Can Adderall Save the Boomers?

The baby boomers are slowing down while the millennials are speeding up. Maybe what the boomers need is ADHD medication.

For me, the real question is: Will Adderall make me better at pickleball?

Pickleball is what tennis players play when age or infirmities—like my arthritis—keep them from covering the court the way they used to. It’s played on smaller courts, with oversize ping-pong paddles and Wiffle balls. I play twice weekly at my YMCA, against a bunch of middle-aged people just as hyper-competitive as I am. For decades, a scientist named Bob Goldman has been asking high-level athletes if they would willingly take a drug that guaranteed them an Olympic gold medal but would kill them within five years. More than half say yes. Any one of my ­pickleball buddies would say the same.

So I have high hopes as I swallow my last Adderall in the Y parking lot. And as our round-robin games get started, I realize I’m on to something. No wonder Carlos Ruiz has been caught more than once with this drug in his system: Wiffle balls coming toward me seem to hang, Matrix-like, and wait for me to get to them. I make shots I never could have without amphetamine’s spring in my step.

And yet, overall, my win rate is the same as usual—about 50/50. That’s the paradox of this drug. Penn researchers have shown that when non-ADHD subjects take Adderall, they report doing a better job on tests than do subjects taking a placebo, even though their scores don’t actually improve. Maybe it’s just a self-confidence drug.

That would explain why so many athletes take it. Adderall gives me swagger—­precisely what time has robbed me of. So much of sports, and life, is a head game. Does it matter if I’m a winner as long as I feel like one?

 

“You know what I’d really like to have? A drug to make my arthritis stop hurting,” I told the friend who took my vital signs. I was joking, but Adderall did that, too. When I played pickleball on it, when I went about my frenzied cleaning, my ankles didn’t bother me at all. It was better than the waters at Lourdes.

Clearly, the scientists who study this stuff don’t suffer from arthritis, because they’re busy working on drugs that improve memory and cognition without amphetamine’s accompanying high.

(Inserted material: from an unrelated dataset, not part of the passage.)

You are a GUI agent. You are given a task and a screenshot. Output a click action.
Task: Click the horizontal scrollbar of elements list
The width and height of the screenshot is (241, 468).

Adderall only speeds up brain functions that already exist; the holy grail in this quest, as that incredibly dense journal article I read explained, is drugs that can “create cognitive structures of a type that do not occur within the range of normal human experience.” Our brains evolved to be wired one way; there are lots of possibilities for “novel cognitive architecture,” the journal article says, that would produce, quite literally, “a new way of seeing things.”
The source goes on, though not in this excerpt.